The news media made no great sentimental episode of the disaster, as they most certainly would have if it had been a crashed Qantas flight of young Australians off to find a new and better life in Europe, rather than a boat load of refugees on their way to a better life in Australia. That was a dark period in Australia for me. All was booming economically, my school pals all wanted to be stock brokers. But where were our heads and hearts at with our immigration policy? I was just out of high school and so shocked how an island essentially could consciously make a decision to not help a sinking boat. It haunted me. Some of my respect for our leaders and our attitude as a country sunk with SIEVX.
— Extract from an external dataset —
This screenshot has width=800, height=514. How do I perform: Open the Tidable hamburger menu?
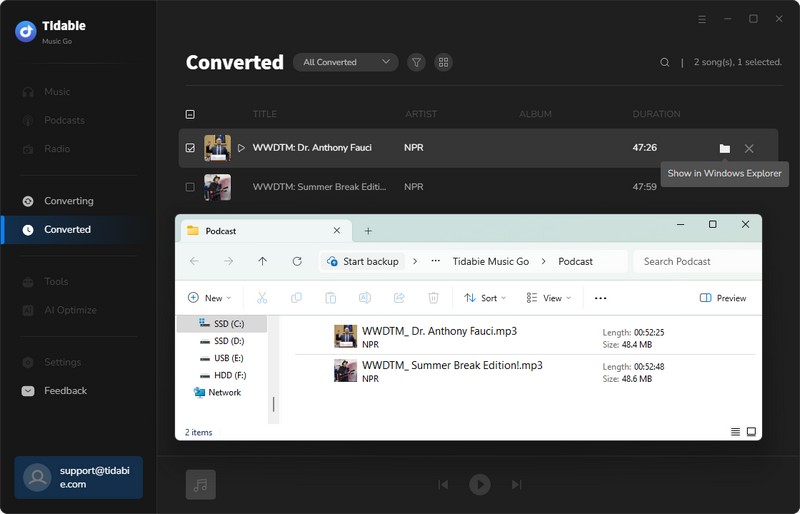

Also around that time I read David Marr and Marian Wilkinson's Dark Victory about the Tampa issue and how the major political parties were using the 'fear of other' for political gain. Well that was an eye opener. I had also met an Iranian family at a BBQ in Adelaide who had paid $US11,000 each to come to Australia seeking asylum. They were locked up in prison for 4 years in the desert on arrival. Father, mother, son of 21 and daughter of 16. They were only let out due to depression, on those bridging Visas, the ones where the family is placed in a house with no resources at all, no food or money and no permission to work. Small Community charity groups gave them cans of food each week. The kids were not able to study for any longer than 3 months. The father was a wealthy jeweller, the 21 year old son a professional handball player, locked up for 4 years, can you imagine? They were still waiting for that redheaded Immigration woman under Howard to decide if they were refugees. Well she eventually said they were and god knows if they stayed in Australia in the end. They certainly said to me that they didn't know if they wanted to stay in a country that did that sort of thing. If we knew Iran was locking our children up in desert prisons for 4 years, would we want to stay? Basically, all I'm saying is that it was a culmination of factors to do with immigration in Australia at that time.
I wrote the song and went to Europe.
I love Australia and Australians and I always will. After all I am one! I love the innocence and the good humour and the beautiful country and the isolation. But don't lets get all arrogant and Texanesque about our borders and culture. I have spent the past 8 years living and touring in Europe and now the US and its good to see how differences in countries and cultures and regions, in traditions and technologies, policies and policing, can positively grind down in a good way and stretch us as people and countries for the better.
It was one of the most magical moments of my life to play this song with my musical pals and friend Lucky Oceans at Womadelaide when i was 19.'
~ Liam Gerner, 22 October 2011
Liam Gerner is a 28 year old Australian singer songwriter. In recent years he has been based and toured relentlessly around the UK, Europe and USA. Liam has just completed a year and a half of touring Europe and the USA with Ryan Bingham and The Dead Horses and in Pnau. He has also toured with Paul Weller, Jason Isbell, Alanis Morisette, Drive By truckers, and Paolo Nutini. He is based in Topanga Canyon, California where he writes and performs.